4. Antibioticoterapia profiláctica: amoxicilina (500 mg/d o 250-500 mg 2 × d) o cotrimoxazol (160 mg de trimetoprim 1 × d u 80-160 mg 2 × d), o azitromicina 500 mg 1 × semana. Si estos fármacos resultan ineficaces → claritromicina 500 mg/d o amoxicilina con ácido clavulánico 875 mg o 1000 mg 1 × d. Indicaciones: hipogammaglobulinemia grave o moderada, cuando la sustitución de IgG en sí misma no previene infecciones frecuentes; déficit de IgA de curso clínico grave o déficit de subclases de IgG que cursa con infecciones frecuentes. Se recomienda profilaxis de la infección por Pneumocystis jiroveci en enfermos con tratamiento inmunosupresor intenso.

5. Factor de crecimiento G-CSF: se utiliza en neutropenias. Puede acelerar la resolución de la neutropenia de diferentes etiologías (incluida la neutropenia grave congénita, neutropenia cíclica y SIDA), y disminuir la gravedad y duración de una infección.  Indicaciones en enfermos tratados por una neoplasia →Fiebre neutropénica. En neutropenias congénitas se utiliza filgrastim 3,45-11,5 µg/kg/d Vsc o lenograstim.

6. IFN-γ: entre otros, en las alteraciones de la síntesis de IFN-γ o IL-12, con expresión de receptores de IFN-γ preservada.

7. alo-TPH: en algunas deficiencias primarias.

8. Vacunación en enfermos con inmunodeficienciaVacunación de enfermos con inmunodeficiencia.

9. Transfusiones de componentes celulares de la sangre: en enfermos con ciertos defectos graves de la inmunidad celular, congénitos o adquiridos, transfundir solamente concentrados irradiados de hematíes o plaquetas, procedentes de donantes CMV negativos →Componentes sanguíneos irradiados.

10. Actuación en la fiebre neutropénicaFiebre neutropénica.
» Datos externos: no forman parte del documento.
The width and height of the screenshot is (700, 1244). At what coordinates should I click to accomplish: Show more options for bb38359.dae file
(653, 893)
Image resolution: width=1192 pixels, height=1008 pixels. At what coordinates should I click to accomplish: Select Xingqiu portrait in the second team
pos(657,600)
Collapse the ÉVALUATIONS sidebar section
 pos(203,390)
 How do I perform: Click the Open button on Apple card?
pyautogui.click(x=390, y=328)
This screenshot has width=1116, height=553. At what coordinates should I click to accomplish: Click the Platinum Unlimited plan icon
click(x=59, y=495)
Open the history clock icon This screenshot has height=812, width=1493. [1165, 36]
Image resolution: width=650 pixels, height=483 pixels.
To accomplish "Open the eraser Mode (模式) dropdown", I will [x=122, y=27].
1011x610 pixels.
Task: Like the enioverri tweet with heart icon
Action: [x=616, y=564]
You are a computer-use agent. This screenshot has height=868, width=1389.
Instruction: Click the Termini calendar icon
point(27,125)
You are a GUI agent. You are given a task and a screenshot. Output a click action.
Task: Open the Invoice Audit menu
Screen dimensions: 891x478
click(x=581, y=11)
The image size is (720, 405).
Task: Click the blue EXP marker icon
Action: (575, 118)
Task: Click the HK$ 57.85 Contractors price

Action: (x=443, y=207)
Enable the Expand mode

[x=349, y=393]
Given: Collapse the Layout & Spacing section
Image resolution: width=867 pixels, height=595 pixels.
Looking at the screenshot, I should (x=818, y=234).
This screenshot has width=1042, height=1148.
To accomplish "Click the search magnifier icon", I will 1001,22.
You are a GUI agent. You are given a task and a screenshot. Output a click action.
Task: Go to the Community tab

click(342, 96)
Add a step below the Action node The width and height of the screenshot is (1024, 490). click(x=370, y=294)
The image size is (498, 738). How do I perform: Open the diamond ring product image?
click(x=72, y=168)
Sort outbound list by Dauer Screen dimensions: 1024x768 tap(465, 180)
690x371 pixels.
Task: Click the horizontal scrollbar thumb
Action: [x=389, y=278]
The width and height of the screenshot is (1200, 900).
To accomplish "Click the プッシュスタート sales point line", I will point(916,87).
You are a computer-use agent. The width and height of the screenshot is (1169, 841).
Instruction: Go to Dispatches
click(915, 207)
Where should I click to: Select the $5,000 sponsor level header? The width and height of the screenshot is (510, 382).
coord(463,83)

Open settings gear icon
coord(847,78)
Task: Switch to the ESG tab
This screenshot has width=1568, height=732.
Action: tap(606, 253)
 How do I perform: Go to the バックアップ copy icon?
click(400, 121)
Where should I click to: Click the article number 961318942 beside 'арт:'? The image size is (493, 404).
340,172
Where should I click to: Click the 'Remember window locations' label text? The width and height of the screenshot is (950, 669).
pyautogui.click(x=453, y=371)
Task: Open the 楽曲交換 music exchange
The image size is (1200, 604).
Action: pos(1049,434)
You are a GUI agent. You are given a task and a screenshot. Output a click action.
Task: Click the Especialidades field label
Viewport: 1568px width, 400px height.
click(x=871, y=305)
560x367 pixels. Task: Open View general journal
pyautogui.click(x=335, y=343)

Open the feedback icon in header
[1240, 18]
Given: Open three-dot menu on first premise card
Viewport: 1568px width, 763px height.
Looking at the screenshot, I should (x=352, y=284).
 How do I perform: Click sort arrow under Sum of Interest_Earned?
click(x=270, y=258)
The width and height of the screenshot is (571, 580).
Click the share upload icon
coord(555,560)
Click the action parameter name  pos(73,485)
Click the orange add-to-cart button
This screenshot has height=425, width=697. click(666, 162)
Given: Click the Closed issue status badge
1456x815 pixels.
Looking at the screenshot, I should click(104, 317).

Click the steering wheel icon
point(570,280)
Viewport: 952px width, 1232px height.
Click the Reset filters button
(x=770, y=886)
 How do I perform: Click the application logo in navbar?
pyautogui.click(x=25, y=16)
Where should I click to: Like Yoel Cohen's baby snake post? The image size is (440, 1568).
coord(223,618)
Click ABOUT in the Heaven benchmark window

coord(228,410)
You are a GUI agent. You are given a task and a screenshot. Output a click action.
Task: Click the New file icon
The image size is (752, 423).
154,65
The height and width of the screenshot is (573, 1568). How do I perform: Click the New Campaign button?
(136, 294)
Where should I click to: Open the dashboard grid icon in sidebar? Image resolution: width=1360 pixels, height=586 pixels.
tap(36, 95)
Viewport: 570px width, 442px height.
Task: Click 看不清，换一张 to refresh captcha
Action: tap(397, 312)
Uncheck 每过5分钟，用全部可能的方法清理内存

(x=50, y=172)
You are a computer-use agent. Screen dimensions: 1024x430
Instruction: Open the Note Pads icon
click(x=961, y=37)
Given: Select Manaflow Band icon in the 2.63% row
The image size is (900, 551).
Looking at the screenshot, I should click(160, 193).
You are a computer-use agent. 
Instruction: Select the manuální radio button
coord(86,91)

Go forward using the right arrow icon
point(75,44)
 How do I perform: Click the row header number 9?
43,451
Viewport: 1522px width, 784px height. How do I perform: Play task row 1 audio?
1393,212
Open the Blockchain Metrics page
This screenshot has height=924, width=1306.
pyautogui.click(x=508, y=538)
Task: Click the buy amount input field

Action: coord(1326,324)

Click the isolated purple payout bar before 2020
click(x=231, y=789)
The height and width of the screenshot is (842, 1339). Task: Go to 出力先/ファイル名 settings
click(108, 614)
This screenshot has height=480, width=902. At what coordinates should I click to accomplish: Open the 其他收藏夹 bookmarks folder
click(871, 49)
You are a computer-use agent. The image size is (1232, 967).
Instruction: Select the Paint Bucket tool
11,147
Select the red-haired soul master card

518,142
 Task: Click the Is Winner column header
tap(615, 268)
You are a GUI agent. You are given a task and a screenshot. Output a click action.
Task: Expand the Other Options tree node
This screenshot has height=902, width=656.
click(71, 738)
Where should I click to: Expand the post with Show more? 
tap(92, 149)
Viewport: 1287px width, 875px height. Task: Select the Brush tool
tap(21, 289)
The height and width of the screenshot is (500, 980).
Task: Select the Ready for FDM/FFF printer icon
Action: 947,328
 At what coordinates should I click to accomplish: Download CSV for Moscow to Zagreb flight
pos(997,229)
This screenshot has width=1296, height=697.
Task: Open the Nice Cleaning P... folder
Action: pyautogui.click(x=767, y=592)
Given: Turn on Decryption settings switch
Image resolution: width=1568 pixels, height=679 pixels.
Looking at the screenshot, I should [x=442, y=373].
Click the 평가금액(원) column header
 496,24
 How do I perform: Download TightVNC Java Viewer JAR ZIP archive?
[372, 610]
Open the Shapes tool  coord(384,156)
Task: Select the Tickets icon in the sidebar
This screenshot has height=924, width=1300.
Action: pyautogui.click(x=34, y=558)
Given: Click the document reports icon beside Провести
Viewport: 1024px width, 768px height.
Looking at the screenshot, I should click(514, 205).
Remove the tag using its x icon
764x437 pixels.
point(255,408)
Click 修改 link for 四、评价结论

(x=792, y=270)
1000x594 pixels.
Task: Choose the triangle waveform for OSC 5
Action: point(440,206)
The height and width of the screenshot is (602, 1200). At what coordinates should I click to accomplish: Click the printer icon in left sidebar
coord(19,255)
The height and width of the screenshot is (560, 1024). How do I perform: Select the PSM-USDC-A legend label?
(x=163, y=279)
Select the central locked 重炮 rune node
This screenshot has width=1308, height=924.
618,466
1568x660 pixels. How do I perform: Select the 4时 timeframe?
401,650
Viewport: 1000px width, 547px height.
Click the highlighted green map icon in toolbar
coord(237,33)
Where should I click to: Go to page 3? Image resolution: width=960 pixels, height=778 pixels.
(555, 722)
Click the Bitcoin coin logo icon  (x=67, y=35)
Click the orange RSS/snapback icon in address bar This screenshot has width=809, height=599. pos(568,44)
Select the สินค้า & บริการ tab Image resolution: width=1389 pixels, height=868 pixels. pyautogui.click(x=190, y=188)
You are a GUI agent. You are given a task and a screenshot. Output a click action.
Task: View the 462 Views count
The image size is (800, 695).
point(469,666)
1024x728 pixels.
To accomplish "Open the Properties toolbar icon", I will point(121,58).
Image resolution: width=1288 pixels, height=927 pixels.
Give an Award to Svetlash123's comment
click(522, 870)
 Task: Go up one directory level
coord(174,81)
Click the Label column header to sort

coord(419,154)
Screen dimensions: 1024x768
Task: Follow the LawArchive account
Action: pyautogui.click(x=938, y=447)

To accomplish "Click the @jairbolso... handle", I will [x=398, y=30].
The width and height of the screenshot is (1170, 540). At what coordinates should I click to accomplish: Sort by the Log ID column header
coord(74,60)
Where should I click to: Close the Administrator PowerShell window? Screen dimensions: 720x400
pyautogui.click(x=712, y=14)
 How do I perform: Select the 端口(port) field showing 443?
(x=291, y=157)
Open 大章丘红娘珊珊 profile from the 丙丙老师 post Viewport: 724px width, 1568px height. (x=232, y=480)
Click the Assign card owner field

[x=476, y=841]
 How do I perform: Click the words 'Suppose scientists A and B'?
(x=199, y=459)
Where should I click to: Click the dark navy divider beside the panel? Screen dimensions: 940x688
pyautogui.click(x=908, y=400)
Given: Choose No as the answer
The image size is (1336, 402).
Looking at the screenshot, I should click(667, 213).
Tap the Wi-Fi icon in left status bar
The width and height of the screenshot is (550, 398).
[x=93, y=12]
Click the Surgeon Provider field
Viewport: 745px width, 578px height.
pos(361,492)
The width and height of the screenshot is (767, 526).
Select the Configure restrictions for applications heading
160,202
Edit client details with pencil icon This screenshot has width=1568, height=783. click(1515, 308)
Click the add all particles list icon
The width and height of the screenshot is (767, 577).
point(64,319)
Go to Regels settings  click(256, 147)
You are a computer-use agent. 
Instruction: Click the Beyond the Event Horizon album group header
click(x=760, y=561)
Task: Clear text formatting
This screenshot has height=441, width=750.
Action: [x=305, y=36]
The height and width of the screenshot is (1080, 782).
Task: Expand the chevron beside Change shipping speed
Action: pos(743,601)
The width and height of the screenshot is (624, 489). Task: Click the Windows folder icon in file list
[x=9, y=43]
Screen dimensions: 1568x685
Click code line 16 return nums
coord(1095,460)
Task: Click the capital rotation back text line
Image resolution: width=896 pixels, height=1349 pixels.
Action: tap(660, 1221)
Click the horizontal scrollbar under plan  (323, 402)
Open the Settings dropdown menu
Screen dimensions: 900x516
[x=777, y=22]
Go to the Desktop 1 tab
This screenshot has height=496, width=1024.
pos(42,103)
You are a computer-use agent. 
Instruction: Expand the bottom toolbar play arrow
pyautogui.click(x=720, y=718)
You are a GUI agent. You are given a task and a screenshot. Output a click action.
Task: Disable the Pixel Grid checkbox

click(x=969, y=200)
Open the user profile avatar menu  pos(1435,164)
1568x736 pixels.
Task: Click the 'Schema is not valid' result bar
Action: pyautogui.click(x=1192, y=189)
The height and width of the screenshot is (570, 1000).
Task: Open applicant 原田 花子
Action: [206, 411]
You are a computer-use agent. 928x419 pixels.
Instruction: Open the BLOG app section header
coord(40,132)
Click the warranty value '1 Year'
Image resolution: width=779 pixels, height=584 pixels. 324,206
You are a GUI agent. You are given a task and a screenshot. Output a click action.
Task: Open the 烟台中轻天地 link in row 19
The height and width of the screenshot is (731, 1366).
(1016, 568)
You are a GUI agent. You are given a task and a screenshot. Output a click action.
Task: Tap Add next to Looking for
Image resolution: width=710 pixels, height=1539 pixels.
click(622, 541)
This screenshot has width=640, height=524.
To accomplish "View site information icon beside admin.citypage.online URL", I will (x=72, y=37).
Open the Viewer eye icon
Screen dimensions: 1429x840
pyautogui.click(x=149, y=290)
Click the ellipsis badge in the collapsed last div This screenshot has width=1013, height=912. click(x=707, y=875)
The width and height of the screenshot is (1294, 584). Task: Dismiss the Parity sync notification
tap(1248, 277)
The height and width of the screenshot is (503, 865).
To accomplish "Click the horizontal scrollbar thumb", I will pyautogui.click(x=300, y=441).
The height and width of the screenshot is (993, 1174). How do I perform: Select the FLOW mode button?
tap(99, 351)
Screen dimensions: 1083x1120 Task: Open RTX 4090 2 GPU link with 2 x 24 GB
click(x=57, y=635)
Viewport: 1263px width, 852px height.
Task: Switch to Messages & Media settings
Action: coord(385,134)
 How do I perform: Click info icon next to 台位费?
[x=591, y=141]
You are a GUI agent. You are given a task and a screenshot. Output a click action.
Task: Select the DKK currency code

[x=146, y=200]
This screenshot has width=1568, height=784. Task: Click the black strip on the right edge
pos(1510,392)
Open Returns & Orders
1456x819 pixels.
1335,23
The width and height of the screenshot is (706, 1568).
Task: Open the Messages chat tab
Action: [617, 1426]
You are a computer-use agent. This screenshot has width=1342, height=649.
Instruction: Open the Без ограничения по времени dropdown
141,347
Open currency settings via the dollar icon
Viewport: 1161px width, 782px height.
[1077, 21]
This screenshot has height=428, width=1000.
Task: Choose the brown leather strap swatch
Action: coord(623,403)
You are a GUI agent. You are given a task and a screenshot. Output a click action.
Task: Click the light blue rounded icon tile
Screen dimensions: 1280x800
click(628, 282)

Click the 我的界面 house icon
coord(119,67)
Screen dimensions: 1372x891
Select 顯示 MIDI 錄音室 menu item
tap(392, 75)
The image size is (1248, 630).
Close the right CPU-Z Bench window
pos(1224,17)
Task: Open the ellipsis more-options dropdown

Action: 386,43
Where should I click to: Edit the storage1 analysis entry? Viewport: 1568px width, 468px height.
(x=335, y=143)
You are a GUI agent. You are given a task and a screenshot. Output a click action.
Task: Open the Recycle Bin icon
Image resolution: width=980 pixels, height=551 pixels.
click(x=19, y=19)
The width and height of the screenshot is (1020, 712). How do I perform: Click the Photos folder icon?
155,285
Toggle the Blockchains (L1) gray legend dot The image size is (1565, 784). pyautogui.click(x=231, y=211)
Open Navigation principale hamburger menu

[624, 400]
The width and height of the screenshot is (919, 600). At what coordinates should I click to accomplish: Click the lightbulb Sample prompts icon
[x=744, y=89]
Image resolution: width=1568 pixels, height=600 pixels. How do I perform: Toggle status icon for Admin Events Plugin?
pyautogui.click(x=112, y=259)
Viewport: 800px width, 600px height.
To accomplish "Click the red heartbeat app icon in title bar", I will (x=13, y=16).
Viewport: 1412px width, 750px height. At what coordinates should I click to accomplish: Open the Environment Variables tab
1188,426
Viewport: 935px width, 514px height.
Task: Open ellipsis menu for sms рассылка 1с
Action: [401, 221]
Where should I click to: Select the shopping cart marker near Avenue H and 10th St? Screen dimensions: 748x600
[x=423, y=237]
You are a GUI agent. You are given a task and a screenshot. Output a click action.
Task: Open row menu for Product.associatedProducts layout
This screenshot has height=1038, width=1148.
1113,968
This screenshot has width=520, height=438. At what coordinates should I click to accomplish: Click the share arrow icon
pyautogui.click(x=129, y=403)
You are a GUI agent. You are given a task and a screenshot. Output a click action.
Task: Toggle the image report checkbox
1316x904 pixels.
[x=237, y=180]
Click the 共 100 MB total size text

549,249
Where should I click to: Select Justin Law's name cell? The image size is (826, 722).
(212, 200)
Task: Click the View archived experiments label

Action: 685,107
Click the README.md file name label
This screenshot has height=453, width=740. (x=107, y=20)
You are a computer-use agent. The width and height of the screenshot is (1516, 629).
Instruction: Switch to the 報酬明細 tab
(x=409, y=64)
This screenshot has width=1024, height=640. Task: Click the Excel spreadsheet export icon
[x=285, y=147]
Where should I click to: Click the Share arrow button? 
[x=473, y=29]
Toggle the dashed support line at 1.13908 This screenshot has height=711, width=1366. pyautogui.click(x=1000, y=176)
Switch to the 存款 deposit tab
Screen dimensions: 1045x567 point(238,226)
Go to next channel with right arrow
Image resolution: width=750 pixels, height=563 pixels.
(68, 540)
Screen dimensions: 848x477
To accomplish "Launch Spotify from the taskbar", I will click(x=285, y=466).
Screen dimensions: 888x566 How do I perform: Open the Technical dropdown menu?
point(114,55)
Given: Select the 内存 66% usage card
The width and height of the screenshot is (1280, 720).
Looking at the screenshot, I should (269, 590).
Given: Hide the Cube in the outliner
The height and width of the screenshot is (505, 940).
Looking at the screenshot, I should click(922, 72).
11. Actuación en asplenia: a causa del alto riesgo de infecciones bacterianas de curso agresivo con elevada mortalidad, se recomiendan vacunas contra bacterias encapsuladas (S. pneumoniae, H. influenzae tipo b, N. meningitidis), así como la vacuna anual contra la influenza. En caso de esplenectomía programada, la vacunación se debe realizar al menos 2 semanas antes de la intervención. Si esto no es posible, administrar poco tiempo después de la intervención. La vacunación contra neumococos PPSV-23 debe repetirse a los 5 años; y contra meningococos MCV-4 cada 5 años. Valorar la profilaxis antibiótica (penicilina V o amoxicilina) en los años siguientes a la esplenectomía en enfermos con inmunodeficiencia persistente o con antecedentes de sepsis. En caso de fiebre o escalofríos (síntomas de alarma), la persona con asplenia debe tomar inmediatamente la primera dosis del antibiótico que lleve consigo (amoxicilina con ácido clavulánico, cefuroxima, levofloxacino o moxifloxacino) y acudir al médico. A continuación, debe administrarse de inmediato antibioticoterapia empírica de amplio espectro (p. ej. ceftriaxona o cefotaxima con vancomicina).